To understand why you’ve got to consider how federal income taxes are calculated. What’s being discussed is an increase in taxes on net W-2 wages. The simple description of how that’s calculated is by taking the amount on an individual’s W-2 or summing the amounts on a couple’s W-2s, subtracting deductions, and applying the new tax rate to amounts over $200,000 or $250,000, respectively.
I’ll need to define some of my terms next. I think that the rich are the top 1% of income earners and that the ultra-rich are the top .1% of income earners. Based on today’s incomes that’s roughly families earning more than $350,000 and families earning more than $1 million, respectively.
There are two sticking points in calculating how much revenue would be derived by an increase in tax rates on those income earners. The first is how much will be deducted? Only historic norms can be used to estimate that and the IRS is a mite cagey on releasing that information. The second is that it applies to W-2 income. Taken together I take that to mean that to the extent that this change would raise more revenue most of that revenue would be derived from those who derive most or all of their income from W-2 earnings. I strongly suspect that will largely consist of families with more than two or more income earners, particularly in a handful of urban areas. E.g. a doctor and a lawyer, a dentist and a schoolteacher, a firefighter and a high school teacher in New York, Boston, Chicago, Los Angeles, and so on. I also strongly suspect that those are precisely the people who are likely to consume a sizeable portion of their incomes rather than saving them.
The ultra-rich will shift their income away from W-2 earnings to something taxed at a lower rate, transfer their income offshore, or otherwise shield their incomes. Rather than taxing Daddy Warbucks, lighting his cigar with 20 dollar bills, we’ll be raising the taxes on people who are struggling to maintain an upper middle class lifestyle in a difficult economy, effectively a transfer from private consumption to public consumption.
The key problem with the strategy of returning the marginal tax rates to what they were under Bill Clinton is that the distribution of income isn’t the same as it was under Bill Clinton and, as a consequence, won’t realize the revenues that it did under Bill Clinton.

### PROBLEMS TO SOLVE
(a) In the passage on income taxes, whom does the writer count as the ultra-rich?
(b) Rewrite the part of the passage on income taxes that begins with "I’ll need to" and ends after "than $1 million, respectively.", putting "wage earners" in place of "income earners" wherever it occurs.
Use only the passage on income taxes as the source for your answers.

### DATA
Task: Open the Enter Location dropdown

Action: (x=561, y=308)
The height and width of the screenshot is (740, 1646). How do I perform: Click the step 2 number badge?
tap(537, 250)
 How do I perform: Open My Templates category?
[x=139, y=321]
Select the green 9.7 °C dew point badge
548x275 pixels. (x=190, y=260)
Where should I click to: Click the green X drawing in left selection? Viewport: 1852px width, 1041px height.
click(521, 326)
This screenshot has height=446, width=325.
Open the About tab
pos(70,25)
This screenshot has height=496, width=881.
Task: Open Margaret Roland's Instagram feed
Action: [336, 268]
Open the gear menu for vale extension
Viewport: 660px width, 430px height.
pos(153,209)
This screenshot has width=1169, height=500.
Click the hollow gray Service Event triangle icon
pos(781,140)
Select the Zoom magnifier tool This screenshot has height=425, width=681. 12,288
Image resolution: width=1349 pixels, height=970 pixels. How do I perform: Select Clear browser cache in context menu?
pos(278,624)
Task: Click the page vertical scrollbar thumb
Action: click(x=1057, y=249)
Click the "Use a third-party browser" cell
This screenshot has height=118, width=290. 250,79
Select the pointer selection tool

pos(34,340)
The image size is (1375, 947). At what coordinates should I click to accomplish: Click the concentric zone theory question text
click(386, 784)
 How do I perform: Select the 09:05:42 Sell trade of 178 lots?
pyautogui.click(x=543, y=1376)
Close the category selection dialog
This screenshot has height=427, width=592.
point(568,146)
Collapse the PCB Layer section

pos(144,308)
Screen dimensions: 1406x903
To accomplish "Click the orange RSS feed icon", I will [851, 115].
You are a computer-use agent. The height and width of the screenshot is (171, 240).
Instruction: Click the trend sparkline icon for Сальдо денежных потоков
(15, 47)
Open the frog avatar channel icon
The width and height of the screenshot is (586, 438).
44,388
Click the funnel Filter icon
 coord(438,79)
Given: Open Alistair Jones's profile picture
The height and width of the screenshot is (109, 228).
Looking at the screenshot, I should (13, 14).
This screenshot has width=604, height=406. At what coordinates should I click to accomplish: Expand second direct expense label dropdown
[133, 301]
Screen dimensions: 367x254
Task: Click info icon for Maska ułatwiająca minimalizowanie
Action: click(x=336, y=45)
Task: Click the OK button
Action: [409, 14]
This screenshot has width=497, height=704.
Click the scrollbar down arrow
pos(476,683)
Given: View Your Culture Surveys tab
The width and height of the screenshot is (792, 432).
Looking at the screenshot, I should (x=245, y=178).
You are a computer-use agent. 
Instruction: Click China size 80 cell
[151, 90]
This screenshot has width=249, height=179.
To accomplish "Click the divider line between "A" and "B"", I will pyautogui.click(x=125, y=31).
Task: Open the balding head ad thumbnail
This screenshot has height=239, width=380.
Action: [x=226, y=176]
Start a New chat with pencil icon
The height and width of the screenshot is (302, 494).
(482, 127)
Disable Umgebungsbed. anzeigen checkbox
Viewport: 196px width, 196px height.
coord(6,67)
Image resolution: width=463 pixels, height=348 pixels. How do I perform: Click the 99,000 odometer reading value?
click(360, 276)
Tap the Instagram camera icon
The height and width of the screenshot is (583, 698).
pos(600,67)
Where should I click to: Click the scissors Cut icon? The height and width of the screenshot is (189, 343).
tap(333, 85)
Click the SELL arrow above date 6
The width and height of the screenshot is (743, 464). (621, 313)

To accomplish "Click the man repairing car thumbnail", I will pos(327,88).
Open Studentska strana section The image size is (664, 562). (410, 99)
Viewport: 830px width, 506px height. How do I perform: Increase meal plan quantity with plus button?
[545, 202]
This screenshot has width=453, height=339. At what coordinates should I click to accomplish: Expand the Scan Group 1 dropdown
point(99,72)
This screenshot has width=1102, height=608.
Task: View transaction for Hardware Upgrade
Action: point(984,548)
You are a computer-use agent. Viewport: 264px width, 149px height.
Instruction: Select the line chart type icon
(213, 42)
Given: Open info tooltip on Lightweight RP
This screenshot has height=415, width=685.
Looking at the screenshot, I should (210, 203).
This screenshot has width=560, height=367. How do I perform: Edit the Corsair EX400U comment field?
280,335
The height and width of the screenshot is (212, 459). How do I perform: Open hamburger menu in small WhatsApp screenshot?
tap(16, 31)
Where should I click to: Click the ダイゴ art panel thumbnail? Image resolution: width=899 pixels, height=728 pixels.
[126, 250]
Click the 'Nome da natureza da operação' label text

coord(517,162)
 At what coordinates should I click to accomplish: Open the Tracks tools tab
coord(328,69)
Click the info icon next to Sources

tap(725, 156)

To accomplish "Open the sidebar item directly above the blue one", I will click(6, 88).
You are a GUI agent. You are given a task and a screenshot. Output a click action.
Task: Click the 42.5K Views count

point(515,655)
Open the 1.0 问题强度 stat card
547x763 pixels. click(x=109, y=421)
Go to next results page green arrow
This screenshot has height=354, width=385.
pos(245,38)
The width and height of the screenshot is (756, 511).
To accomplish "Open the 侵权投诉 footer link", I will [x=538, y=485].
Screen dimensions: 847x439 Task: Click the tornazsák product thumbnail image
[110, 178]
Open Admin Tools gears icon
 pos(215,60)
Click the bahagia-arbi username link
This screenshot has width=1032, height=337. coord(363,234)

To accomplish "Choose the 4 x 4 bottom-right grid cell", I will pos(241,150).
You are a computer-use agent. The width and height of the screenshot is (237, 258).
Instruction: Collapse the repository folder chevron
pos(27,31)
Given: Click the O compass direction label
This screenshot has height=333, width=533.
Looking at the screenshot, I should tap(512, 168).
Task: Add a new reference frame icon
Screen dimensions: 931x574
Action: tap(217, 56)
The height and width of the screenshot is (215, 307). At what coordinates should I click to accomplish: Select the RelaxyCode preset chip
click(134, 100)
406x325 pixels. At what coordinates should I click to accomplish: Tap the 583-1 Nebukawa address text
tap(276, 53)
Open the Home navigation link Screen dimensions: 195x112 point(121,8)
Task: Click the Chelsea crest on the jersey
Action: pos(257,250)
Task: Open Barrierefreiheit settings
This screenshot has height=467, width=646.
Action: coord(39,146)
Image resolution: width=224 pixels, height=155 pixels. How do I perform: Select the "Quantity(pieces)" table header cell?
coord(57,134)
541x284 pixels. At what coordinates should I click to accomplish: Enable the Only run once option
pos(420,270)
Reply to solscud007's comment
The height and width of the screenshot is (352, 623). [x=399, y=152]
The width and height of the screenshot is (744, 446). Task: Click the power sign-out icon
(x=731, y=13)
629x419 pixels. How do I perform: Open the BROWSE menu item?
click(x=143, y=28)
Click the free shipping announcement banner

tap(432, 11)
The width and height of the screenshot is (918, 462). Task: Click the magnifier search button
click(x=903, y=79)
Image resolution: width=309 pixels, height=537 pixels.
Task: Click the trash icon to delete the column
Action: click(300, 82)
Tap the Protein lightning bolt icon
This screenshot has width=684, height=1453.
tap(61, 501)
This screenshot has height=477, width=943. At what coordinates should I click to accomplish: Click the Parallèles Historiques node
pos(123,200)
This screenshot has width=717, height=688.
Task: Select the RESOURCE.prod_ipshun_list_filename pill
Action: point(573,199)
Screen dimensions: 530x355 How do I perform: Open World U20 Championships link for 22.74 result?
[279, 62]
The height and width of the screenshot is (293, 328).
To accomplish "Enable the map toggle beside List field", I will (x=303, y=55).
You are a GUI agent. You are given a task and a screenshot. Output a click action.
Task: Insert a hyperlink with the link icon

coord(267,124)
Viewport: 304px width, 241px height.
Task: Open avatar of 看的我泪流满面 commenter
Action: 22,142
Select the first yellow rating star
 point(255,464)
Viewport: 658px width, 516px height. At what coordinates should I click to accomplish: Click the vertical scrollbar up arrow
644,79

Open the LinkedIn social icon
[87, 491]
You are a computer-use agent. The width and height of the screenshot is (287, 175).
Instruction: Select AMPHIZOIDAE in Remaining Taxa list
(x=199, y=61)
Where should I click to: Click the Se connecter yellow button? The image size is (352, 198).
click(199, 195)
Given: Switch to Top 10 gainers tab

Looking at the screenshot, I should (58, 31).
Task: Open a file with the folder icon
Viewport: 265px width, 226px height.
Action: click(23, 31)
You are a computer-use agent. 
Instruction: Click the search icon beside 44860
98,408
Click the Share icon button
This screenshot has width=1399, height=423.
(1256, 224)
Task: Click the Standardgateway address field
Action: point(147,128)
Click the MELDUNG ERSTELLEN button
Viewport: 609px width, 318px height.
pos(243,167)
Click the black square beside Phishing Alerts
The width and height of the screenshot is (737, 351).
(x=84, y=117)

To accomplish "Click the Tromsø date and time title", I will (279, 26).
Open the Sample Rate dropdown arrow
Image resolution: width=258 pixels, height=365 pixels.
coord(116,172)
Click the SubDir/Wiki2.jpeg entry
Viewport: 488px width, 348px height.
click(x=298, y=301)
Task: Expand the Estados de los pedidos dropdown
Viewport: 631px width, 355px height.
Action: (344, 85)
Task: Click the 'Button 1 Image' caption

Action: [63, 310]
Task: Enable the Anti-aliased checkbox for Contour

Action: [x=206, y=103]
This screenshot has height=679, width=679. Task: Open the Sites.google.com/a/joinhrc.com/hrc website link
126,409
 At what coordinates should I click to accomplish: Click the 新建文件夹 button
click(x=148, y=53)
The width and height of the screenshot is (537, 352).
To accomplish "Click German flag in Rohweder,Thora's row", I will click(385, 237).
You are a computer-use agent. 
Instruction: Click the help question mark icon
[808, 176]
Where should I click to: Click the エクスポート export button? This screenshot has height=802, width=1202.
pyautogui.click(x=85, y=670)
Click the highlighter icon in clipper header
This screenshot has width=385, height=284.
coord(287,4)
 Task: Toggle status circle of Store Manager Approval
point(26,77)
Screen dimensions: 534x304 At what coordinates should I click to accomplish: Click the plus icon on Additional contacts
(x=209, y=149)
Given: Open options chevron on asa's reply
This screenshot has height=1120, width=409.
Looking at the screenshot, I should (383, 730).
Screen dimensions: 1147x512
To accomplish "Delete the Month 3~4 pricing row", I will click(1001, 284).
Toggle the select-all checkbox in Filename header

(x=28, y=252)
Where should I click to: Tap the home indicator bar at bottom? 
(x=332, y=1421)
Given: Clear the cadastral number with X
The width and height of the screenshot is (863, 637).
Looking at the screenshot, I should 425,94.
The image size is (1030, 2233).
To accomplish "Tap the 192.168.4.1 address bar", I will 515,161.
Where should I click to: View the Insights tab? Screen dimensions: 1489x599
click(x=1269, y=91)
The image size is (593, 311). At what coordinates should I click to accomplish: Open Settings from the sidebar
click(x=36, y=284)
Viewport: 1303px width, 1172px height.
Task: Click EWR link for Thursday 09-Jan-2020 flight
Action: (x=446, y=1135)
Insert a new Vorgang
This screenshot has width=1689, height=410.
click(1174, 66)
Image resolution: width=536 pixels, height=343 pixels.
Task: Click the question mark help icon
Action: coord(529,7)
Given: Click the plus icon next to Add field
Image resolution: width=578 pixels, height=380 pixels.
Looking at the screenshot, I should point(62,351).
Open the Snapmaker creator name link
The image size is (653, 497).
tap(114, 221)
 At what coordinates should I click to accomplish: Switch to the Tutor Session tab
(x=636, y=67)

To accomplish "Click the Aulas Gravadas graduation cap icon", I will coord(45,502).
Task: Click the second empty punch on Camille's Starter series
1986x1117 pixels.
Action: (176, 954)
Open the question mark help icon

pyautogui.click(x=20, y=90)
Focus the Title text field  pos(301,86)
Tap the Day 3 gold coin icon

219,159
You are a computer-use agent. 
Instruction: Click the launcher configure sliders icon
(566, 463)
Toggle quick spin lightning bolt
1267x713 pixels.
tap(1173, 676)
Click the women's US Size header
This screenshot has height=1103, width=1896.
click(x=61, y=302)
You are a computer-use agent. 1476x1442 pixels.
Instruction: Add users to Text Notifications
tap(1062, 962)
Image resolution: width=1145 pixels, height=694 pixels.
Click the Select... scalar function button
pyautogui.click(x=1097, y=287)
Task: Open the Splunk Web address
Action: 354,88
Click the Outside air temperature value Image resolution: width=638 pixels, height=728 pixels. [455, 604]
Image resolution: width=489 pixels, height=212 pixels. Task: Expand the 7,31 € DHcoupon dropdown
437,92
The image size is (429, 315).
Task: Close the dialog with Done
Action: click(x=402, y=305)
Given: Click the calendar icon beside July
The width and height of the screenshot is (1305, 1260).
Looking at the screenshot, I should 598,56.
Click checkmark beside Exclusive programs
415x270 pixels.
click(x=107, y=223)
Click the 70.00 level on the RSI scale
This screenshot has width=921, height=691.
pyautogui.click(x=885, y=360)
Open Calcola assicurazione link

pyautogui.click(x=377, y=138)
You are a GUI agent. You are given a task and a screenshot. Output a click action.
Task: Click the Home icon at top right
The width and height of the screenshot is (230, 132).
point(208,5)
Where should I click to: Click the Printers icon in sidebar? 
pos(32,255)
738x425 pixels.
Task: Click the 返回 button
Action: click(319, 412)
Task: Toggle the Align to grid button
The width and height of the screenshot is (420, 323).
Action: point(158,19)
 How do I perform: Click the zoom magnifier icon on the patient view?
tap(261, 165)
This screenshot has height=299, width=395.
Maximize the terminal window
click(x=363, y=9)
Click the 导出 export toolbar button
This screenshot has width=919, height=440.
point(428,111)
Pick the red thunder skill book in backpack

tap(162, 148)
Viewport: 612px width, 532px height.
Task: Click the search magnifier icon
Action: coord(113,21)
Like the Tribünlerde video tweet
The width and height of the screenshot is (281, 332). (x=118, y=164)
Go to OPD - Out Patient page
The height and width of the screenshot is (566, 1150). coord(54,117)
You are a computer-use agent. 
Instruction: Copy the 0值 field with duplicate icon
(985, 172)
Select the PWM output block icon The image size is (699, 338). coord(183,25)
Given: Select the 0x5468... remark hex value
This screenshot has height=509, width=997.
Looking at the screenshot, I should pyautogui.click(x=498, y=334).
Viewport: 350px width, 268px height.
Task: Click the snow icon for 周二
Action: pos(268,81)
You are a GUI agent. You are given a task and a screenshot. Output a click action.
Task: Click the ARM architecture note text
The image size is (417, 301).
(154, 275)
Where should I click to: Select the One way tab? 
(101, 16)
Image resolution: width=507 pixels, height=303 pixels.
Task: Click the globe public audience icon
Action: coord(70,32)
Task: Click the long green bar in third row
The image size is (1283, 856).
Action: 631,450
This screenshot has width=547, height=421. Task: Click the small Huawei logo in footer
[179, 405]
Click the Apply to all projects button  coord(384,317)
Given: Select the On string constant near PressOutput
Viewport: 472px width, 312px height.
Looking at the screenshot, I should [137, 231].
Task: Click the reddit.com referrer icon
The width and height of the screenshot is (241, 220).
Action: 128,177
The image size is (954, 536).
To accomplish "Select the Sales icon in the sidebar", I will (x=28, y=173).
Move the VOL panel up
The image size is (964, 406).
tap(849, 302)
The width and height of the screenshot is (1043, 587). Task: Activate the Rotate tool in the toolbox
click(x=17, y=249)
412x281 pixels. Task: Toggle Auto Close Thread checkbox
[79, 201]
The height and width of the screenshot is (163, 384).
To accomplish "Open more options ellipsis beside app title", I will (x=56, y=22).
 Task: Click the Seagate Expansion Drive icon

### PROBLEM SOLUTIONS
(a) The top .1% of income earners.

(b)
I’ll need to define some of my terms next. I think that the rich are the top 1% of wage earners and that the ultra-rich are the top .1% of wage earners. Based on today’s incomes that’s roughly families earning more than $350,000 and families earning more than $1 million, respectively.